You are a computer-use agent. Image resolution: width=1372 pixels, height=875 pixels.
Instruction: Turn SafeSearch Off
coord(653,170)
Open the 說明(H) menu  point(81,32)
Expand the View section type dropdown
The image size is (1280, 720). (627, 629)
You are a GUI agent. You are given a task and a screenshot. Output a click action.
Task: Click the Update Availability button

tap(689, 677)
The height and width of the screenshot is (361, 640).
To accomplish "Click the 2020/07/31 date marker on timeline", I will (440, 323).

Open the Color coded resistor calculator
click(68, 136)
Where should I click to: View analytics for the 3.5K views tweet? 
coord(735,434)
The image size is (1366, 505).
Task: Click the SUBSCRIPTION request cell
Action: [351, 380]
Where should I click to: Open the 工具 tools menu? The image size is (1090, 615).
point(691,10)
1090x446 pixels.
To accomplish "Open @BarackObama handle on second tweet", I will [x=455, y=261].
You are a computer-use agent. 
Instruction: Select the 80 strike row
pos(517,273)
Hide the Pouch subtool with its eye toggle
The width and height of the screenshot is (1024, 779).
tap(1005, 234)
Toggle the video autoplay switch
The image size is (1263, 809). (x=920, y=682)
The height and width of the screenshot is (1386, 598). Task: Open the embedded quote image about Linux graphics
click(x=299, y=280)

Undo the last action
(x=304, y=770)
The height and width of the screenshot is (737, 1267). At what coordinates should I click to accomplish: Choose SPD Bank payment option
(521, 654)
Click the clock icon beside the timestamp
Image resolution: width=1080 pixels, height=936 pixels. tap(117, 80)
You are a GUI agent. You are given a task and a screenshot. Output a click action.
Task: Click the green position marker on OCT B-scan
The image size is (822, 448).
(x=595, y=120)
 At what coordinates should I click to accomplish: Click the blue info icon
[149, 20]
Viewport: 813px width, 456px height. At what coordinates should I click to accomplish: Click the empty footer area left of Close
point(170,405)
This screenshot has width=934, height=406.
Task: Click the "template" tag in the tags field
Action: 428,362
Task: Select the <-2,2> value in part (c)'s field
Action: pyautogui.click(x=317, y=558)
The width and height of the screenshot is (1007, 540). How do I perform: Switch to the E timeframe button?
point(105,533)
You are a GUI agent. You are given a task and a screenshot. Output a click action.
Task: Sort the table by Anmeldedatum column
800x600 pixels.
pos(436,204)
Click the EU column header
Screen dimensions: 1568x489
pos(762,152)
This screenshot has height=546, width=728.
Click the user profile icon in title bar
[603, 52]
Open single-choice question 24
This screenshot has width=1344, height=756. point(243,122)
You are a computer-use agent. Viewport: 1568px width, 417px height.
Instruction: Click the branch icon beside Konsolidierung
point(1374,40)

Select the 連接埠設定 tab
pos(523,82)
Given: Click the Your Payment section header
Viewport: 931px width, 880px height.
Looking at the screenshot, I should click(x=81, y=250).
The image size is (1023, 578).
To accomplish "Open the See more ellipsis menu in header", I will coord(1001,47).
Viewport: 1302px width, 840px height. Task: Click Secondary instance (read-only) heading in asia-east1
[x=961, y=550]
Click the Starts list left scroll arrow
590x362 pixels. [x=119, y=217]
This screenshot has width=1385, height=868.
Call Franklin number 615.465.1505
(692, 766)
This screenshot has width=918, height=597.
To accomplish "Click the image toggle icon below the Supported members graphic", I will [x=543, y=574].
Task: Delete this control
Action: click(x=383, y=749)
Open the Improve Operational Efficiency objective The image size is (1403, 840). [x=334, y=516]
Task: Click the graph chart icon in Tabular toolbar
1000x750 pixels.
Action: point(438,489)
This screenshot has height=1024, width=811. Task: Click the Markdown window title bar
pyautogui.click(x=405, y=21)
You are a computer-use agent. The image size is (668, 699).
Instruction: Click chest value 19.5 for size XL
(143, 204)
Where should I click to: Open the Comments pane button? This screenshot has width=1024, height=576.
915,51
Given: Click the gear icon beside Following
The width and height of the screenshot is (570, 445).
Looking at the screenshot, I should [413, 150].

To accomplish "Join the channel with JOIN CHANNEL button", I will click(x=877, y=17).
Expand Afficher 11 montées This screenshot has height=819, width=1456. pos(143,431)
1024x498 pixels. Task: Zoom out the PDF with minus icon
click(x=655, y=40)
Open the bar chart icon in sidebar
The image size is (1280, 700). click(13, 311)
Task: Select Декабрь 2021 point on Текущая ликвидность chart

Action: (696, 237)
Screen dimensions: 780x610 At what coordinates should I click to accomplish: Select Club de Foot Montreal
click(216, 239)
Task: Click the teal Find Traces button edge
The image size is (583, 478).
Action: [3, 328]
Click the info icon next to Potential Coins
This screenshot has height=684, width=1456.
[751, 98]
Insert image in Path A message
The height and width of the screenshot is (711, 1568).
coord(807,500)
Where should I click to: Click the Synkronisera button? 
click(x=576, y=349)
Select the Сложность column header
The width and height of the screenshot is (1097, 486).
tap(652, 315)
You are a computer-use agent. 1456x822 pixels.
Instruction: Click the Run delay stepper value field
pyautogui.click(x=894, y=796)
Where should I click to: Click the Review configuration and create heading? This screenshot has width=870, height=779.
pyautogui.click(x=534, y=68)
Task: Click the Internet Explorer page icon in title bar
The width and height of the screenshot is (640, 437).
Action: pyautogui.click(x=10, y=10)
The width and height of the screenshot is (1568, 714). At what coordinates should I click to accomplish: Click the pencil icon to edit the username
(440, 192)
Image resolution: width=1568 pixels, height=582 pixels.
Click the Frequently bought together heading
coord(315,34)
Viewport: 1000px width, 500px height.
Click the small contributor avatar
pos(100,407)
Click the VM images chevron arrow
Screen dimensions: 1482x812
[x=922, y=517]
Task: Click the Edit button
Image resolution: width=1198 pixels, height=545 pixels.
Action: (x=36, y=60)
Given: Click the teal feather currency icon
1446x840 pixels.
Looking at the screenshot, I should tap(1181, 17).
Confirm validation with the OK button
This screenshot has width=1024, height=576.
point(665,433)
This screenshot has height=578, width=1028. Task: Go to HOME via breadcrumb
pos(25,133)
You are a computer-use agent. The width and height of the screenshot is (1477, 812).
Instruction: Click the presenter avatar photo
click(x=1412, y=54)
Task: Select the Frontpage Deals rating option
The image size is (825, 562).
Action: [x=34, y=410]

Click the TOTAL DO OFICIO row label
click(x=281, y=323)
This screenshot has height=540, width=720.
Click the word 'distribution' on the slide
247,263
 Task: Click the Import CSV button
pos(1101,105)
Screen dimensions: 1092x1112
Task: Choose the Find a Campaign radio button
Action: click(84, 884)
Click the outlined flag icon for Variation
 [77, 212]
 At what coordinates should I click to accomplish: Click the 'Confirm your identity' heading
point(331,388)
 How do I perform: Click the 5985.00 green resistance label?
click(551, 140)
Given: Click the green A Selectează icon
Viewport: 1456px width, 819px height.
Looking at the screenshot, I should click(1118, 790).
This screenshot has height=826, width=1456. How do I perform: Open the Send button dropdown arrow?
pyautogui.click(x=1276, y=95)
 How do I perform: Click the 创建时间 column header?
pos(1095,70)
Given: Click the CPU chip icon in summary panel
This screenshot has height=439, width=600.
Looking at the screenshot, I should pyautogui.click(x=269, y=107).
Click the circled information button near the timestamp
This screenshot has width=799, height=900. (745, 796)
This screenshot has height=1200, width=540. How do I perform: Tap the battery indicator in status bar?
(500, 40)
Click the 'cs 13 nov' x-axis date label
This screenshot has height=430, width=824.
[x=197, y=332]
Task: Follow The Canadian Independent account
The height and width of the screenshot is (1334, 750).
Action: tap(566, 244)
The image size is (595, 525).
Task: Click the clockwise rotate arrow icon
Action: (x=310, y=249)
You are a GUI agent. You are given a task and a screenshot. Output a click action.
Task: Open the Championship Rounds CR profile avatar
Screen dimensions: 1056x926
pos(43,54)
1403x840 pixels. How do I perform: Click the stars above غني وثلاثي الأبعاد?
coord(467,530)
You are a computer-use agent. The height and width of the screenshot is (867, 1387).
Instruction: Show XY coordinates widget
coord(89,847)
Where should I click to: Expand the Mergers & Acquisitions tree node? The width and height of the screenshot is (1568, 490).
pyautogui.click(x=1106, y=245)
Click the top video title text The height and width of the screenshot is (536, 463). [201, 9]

--------------------

What you need to do:
Print exactly the lines of the listing above starting at the line containing "Click the info icon next to Potential Coins" and ending at the line containing "You are a computer-use agent. The width", both included.

Your response:
Click the info icon next to Potential Coins
This screenshot has height=684, width=1456.
[751, 98]
Insert image in Path A message
The height and width of the screenshot is (711, 1568).
coord(807,500)
Where should I click to: Click the Synkronisera button? 
click(x=576, y=349)
Select the Сложность column header
The width and height of the screenshot is (1097, 486).
tap(652, 315)
You are a computer-use agent. 1456x822 pixels.
Instruction: Click the Run delay stepper value field
pyautogui.click(x=894, y=796)
Where should I click to: Click the Review configuration and create heading? This screenshot has width=870, height=779.
pyautogui.click(x=534, y=68)
Task: Click the Internet Explorer page icon in title bar
The width and height of the screenshot is (640, 437).
Action: pyautogui.click(x=10, y=10)
The width and height of the screenshot is (1568, 714). At what coordinates should I click to accomplish: Click the pencil icon to edit the username
(440, 192)
Image resolution: width=1568 pixels, height=582 pixels.
Click the Frequently bought together heading
coord(315,34)
Viewport: 1000px width, 500px height.
Click the small contributor avatar
pos(100,407)
Click the VM images chevron arrow
Screen dimensions: 1482x812
[x=922, y=517]
Task: Click the Edit button
Image resolution: width=1198 pixels, height=545 pixels.
Action: (x=36, y=60)
Given: Click the teal feather currency icon
1446x840 pixels.
Looking at the screenshot, I should tap(1181, 17).
Confirm validation with the OK button
This screenshot has width=1024, height=576.
point(665,433)
This screenshot has height=578, width=1028. Task: Go to HOME via breadcrumb
pos(25,133)
You are a computer-use agent. The width and height of the screenshot is (1477, 812).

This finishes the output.